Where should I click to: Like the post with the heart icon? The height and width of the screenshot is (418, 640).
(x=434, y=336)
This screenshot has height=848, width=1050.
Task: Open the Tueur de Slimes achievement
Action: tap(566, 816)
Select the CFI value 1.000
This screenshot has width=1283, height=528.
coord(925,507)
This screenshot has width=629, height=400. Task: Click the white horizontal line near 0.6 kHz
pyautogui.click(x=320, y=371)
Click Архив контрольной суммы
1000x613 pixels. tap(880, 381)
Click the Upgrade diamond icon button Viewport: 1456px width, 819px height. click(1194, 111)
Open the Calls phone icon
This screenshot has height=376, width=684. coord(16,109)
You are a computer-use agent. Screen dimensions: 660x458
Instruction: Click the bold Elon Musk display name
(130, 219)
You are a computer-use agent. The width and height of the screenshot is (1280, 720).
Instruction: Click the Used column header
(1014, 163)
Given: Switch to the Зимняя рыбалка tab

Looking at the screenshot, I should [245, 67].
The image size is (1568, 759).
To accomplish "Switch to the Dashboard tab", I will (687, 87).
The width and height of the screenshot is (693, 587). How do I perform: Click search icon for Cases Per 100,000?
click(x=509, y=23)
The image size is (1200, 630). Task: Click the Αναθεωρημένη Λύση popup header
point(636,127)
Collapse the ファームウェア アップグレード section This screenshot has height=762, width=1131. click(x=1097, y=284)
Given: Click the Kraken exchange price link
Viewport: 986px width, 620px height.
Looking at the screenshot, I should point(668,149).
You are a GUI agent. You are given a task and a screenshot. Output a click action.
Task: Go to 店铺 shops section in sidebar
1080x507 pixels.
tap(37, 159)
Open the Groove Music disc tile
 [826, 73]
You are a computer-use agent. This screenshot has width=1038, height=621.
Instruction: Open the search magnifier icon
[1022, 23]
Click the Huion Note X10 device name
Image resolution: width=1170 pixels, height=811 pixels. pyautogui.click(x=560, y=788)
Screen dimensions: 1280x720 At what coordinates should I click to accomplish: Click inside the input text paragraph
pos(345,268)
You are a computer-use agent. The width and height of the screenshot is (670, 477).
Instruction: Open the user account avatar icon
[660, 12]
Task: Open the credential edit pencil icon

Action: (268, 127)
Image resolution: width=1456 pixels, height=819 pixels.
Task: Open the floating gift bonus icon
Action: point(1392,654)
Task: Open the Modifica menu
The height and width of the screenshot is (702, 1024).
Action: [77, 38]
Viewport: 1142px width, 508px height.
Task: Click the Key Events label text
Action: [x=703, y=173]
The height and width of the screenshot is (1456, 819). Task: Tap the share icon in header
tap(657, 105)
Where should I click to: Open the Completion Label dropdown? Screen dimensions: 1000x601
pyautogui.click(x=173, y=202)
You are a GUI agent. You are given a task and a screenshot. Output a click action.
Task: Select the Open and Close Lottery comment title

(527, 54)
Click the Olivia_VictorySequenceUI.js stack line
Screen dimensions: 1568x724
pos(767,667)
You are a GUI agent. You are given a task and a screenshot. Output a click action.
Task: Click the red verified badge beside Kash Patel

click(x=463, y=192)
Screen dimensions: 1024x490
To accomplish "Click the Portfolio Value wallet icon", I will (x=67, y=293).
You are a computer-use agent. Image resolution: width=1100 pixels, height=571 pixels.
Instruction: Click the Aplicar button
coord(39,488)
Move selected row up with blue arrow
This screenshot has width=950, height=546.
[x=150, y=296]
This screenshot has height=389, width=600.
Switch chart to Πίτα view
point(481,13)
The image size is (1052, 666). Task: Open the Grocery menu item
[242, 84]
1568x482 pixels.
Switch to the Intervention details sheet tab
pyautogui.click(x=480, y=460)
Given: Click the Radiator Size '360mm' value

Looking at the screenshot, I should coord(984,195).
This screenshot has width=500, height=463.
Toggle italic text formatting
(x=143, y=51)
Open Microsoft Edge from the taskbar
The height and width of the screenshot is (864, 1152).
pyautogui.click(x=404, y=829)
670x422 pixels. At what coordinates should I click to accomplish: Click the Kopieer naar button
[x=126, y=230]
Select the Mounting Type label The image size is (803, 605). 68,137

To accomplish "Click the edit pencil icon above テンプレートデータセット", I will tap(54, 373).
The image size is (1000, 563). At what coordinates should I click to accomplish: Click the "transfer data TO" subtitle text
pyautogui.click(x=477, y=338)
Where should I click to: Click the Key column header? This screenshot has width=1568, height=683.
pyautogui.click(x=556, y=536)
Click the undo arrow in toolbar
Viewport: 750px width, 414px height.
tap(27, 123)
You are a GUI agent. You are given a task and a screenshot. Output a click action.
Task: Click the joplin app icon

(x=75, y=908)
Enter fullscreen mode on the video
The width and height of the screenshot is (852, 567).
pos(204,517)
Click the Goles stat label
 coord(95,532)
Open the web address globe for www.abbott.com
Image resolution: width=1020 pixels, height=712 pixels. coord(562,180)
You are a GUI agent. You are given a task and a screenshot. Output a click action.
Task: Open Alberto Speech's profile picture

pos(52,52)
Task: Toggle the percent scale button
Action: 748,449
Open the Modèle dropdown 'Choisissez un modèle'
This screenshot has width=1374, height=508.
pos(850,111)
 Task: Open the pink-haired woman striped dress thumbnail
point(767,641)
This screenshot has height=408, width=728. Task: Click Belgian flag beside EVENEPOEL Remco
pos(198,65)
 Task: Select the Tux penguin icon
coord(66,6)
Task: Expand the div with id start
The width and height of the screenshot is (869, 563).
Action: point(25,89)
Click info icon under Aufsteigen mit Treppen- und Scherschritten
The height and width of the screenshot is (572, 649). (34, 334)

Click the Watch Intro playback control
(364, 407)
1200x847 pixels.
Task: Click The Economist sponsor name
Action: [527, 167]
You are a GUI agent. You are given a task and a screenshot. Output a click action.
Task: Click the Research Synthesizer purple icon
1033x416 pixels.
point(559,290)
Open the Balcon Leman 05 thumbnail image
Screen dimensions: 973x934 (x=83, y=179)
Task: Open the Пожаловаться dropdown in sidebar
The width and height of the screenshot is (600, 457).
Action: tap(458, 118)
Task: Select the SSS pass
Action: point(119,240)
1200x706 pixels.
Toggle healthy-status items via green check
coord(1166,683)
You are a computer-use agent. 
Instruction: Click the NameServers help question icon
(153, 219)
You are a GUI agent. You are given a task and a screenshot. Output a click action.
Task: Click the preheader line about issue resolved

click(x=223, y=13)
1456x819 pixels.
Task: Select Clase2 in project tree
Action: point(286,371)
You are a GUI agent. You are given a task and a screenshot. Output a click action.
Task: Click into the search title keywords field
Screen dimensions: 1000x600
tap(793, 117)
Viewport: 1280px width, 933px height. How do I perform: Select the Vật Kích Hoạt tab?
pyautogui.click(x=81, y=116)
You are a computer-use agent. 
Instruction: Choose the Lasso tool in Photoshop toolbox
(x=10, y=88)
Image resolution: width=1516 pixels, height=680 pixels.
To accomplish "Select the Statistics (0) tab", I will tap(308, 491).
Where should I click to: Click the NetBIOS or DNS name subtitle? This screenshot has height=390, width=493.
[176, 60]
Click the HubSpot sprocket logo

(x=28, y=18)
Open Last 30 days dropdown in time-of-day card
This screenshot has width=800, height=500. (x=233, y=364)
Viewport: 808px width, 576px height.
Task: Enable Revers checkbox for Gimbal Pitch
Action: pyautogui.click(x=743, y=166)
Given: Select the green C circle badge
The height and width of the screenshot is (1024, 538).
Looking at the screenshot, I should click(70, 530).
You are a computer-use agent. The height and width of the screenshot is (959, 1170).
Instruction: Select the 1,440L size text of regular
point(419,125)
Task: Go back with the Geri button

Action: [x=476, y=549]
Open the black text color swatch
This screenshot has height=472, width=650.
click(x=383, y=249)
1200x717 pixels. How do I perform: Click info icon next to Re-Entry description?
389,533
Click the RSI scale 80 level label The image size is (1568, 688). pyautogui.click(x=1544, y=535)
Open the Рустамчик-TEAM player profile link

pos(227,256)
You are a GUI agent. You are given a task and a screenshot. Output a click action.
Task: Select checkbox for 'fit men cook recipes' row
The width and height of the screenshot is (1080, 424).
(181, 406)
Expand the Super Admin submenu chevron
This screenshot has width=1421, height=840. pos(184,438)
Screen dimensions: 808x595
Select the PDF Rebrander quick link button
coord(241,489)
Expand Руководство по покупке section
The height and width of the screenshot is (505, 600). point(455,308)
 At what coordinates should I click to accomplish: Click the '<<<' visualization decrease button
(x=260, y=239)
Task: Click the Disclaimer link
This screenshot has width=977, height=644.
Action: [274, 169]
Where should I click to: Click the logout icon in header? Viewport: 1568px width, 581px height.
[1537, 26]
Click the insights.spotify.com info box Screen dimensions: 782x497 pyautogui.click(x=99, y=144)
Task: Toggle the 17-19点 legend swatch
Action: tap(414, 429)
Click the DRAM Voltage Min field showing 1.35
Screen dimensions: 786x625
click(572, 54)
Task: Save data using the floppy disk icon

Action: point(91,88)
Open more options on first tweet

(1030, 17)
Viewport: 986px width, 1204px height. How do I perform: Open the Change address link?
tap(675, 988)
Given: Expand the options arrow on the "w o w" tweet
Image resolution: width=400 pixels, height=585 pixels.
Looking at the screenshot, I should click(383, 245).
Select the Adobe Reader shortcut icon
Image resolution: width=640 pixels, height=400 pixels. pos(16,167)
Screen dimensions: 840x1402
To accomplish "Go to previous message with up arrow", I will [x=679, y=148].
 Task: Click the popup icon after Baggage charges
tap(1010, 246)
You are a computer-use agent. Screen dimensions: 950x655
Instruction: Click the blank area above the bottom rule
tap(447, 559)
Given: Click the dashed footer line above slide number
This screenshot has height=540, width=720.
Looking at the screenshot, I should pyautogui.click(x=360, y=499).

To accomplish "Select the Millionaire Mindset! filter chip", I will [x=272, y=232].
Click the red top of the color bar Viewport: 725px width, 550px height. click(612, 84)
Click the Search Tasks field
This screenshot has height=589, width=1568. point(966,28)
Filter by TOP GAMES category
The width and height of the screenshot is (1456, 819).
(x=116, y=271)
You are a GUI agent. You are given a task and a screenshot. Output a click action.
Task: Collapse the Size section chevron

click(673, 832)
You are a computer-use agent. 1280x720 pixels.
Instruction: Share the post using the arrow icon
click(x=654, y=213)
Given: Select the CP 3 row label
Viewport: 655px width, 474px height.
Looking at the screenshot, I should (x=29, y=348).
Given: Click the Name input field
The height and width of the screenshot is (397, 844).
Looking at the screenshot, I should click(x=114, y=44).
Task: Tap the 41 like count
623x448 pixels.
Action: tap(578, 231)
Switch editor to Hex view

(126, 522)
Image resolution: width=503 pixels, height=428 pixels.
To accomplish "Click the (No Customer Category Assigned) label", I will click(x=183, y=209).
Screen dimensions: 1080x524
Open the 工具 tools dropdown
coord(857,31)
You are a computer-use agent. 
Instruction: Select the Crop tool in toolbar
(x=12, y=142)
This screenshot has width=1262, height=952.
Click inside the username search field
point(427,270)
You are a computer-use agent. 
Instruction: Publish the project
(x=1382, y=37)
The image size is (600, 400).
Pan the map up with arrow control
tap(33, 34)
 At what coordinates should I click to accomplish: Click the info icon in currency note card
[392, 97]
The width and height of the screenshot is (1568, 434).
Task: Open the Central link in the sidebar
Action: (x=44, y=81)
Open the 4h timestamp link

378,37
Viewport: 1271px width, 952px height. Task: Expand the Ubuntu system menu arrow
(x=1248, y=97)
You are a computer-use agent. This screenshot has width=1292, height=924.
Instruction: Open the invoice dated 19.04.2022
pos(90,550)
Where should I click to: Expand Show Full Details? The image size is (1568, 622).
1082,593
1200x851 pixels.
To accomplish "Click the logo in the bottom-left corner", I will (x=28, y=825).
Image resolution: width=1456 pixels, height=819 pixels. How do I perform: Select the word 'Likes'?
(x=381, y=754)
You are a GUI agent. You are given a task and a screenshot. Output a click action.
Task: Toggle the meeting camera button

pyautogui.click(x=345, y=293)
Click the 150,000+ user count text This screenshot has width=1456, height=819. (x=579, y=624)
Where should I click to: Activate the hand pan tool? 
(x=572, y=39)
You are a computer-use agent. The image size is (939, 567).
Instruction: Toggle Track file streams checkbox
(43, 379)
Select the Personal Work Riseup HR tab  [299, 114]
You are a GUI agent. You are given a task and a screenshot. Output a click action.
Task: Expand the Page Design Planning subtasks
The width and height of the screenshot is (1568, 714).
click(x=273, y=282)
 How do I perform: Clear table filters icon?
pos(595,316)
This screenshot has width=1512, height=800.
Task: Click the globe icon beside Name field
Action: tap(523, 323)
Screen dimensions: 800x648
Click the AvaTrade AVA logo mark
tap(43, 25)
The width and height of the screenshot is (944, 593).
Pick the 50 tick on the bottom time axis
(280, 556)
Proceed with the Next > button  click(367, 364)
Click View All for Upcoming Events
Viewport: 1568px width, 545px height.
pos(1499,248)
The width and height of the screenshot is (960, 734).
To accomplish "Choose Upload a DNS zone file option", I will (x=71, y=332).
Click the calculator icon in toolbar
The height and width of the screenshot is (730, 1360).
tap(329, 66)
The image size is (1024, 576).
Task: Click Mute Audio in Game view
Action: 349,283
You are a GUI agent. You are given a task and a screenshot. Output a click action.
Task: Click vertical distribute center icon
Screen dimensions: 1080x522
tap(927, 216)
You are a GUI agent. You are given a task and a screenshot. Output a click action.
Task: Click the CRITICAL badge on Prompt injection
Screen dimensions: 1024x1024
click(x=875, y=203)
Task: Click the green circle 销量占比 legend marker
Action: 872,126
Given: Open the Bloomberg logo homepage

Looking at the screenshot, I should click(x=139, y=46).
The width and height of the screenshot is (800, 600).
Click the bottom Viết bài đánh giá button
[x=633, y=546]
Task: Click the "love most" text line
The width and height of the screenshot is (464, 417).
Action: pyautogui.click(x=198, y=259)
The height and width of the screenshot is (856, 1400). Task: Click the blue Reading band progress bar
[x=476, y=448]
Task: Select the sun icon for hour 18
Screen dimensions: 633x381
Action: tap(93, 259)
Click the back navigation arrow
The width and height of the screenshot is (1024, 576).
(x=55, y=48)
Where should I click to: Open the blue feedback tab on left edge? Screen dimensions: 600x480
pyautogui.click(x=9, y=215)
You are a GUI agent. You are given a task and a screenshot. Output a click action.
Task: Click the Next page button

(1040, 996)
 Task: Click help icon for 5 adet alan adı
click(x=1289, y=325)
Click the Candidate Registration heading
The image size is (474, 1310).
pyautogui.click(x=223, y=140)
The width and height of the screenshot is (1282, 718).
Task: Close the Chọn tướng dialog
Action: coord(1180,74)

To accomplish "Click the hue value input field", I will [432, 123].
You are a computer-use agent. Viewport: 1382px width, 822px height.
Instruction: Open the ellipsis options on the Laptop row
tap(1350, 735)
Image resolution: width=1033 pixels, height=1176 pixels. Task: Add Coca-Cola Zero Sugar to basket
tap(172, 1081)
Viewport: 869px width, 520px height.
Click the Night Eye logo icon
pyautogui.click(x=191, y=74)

▶ **Exercise**
Return only the number of lines in the preceding records that contain the string "will".

▶ **Written response**
10